Reduced business confidence implied reduced investment, which would affect growth in the country’s already weak economy “and will ultimately make fiscal consolidation more challenging,” Moody’s senior analyst, Zuzana Brixiova said yesterday.
In order to, among others, instil confidence in the economy, the government’s fiscal policy would need to prioritise the reduction of the budget deficit and the stabilisation of debt. Brixiova said slow growth made fiscal consolidation difficult to achieve.
“Strict adherence to expenditure ceilings has been a hallmark of the National Treasury, but falling growth has reduced revenue collection,” she said.
Former finance minister Pravin Gordhan earlier this year raised alarm over the declining tax collections, saying in his National Budget speech in February that revenue had lagged behind the economy, leading to a R30 billion shortfall measured against the estimate in his previous national budget.

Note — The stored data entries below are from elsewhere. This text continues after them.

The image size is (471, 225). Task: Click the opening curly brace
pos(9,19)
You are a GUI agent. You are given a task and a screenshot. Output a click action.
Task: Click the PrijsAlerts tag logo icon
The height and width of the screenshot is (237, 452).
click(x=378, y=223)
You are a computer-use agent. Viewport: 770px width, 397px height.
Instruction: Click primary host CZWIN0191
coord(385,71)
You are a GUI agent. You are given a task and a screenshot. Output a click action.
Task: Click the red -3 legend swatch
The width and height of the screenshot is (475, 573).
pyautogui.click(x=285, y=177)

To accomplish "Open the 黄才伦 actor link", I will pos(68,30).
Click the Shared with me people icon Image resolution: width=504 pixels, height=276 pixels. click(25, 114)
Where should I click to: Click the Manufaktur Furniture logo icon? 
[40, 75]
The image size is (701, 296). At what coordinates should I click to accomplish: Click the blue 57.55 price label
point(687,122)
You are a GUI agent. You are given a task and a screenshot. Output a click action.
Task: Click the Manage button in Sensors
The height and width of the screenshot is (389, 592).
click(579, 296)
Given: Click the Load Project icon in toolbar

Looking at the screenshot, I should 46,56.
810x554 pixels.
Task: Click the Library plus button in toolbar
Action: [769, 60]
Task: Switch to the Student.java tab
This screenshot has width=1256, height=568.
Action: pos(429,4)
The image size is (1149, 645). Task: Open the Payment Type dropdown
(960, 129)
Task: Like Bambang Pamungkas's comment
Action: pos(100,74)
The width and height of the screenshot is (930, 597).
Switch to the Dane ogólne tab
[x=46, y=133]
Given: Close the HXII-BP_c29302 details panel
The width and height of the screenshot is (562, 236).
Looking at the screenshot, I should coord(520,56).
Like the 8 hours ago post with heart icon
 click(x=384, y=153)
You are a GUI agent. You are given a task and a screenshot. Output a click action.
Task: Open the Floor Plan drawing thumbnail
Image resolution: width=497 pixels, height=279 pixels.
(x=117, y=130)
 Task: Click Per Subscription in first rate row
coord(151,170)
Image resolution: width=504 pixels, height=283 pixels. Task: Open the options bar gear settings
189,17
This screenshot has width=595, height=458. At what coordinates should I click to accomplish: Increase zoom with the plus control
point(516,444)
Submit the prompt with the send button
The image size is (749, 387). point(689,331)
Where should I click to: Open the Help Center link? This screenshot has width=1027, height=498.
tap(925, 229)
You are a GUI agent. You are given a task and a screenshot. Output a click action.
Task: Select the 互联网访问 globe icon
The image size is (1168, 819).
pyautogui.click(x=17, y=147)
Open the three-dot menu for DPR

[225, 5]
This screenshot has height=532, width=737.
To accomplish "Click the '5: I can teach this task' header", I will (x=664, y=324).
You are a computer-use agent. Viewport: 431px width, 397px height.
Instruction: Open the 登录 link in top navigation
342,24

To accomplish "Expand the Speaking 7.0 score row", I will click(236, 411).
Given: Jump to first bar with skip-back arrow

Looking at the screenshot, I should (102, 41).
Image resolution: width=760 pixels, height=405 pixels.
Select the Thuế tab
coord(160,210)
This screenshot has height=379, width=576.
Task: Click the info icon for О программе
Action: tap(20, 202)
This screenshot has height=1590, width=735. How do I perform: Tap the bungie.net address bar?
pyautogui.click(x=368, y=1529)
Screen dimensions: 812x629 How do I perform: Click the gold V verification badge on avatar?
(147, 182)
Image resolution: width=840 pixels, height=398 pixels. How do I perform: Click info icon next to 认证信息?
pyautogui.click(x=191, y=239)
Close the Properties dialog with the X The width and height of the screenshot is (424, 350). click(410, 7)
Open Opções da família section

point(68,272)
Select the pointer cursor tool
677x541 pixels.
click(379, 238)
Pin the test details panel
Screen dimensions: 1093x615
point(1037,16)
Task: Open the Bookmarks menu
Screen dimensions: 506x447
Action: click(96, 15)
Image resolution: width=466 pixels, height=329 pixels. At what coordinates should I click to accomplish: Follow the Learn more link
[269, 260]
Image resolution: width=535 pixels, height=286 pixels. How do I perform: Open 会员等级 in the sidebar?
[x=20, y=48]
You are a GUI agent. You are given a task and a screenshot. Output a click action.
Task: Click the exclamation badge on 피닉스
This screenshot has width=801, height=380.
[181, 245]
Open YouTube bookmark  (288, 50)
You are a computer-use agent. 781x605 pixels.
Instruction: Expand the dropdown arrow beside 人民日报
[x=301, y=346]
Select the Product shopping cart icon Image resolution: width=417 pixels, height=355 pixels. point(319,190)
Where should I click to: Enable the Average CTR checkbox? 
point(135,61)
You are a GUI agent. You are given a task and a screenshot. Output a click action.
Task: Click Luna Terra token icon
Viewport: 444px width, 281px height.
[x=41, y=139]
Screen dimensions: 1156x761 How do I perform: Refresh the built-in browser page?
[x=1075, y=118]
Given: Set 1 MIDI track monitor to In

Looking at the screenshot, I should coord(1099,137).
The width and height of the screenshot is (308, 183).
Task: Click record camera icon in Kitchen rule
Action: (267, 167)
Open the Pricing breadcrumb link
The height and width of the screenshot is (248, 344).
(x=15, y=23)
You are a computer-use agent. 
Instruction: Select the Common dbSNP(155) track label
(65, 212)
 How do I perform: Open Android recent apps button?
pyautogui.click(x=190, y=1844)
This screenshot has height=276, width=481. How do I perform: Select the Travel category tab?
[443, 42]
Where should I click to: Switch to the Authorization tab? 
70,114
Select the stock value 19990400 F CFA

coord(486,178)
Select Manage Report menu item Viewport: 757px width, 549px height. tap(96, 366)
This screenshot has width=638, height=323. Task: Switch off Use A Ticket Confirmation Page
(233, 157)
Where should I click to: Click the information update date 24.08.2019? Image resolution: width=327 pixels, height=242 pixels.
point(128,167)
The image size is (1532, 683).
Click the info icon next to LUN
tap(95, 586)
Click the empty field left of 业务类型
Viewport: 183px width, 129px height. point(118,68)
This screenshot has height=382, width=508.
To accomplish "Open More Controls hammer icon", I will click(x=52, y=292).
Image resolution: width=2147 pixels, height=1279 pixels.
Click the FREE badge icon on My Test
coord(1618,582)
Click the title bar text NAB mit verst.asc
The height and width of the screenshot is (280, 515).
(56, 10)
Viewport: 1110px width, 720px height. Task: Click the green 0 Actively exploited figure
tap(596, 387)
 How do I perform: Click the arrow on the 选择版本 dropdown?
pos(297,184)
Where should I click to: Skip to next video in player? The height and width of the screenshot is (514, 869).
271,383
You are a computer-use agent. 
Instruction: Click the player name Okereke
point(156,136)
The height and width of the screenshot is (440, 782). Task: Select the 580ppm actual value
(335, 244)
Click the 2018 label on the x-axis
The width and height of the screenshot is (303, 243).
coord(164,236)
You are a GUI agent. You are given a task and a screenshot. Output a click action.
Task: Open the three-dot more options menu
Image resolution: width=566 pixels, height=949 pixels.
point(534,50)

Brixiova cited last week’s announcement by the Bureau of Economic Research (BER) which showed that business confidence in the country was at its lowest level since the financial crisis of 2009.
Despondency
BER said, after ranging between 32 and 42 index points in the past year, the RMB/BER Business Confidence Indexfell to 29 points from 40 points in the second quarter of this year. “We last saw such despondency during the 2009 recession,” BER said.
Persistently low business confidence reflected the ongoing uncertainty about future political leadership in the ANC and the policy priorities of the new leader. “Investment will be further delayed and with it a substantial growth recovery. Real investment in 2016 declined by 3.9 percent, similar to the drop recorded during the global financial crisis,” said Brixiova.
She said dampened investment would affect South Africa’s weak economy. The country is in recession after gross domestic product (GDP) in the first quarter of this year fell by 0.7 percent following a 0.3 percent drop in the last quarter of last year. “Earlier this year, we revised down our forecast for South Africa’s real GDP to 0.8 percent from 1.1 percent (this year) and to 1.5 percent from 1.7 percent (next year).
“Without improved trust in policy making, it is likely that South Africa will remain in a low-growth trap,” she said.
Government debt to GDP is currently projected to peak at 53 percent next year and decline thereafter, putting to an end years of gradual debt accumulation. “However, this objective is more difficult as growth slows. We project that instead of stabilising, debt to GDP will continue to rise, even after exceeding 55 percent next year,” said Brixiova.
Meanwhile, the Merchantec Chief Executive Confidence Index recorded a 24.75 percent decrease in confidence between first and second quarter of this year to 38.7 points, way below the neutral score line of 50 points.